**GOAL OF THE EXERCISE:**
Please take the lines from the one holding "Task: Open the Library book icon" through the one holding "The height and" in the data below and copy them exactly.

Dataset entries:
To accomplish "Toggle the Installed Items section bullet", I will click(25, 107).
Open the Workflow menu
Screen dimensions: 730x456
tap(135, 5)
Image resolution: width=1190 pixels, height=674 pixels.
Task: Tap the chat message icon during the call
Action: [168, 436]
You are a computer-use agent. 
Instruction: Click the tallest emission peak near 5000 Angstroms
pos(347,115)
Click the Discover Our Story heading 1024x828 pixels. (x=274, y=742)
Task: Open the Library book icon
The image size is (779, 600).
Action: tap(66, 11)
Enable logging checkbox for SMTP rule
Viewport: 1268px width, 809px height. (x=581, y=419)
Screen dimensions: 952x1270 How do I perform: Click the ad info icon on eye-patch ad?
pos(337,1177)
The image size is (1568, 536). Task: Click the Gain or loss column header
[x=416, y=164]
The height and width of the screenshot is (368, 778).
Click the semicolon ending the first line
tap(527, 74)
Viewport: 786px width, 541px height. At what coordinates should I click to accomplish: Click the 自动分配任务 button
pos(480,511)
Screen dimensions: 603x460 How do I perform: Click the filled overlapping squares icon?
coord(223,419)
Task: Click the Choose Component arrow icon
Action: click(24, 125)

**EXPECTED ANSWER:**
Task: Open the Library book icon
The image size is (779, 600).
Action: tap(66, 11)
Enable logging checkbox for SMTP rule
Viewport: 1268px width, 809px height. (x=581, y=419)
Screen dimensions: 952x1270 How do I perform: Click the ad info icon on eye-patch ad?
pos(337,1177)
The image size is (1568, 536). Task: Click the Gain or loss column header
[x=416, y=164]
The height and width of the screenshot is (368, 778).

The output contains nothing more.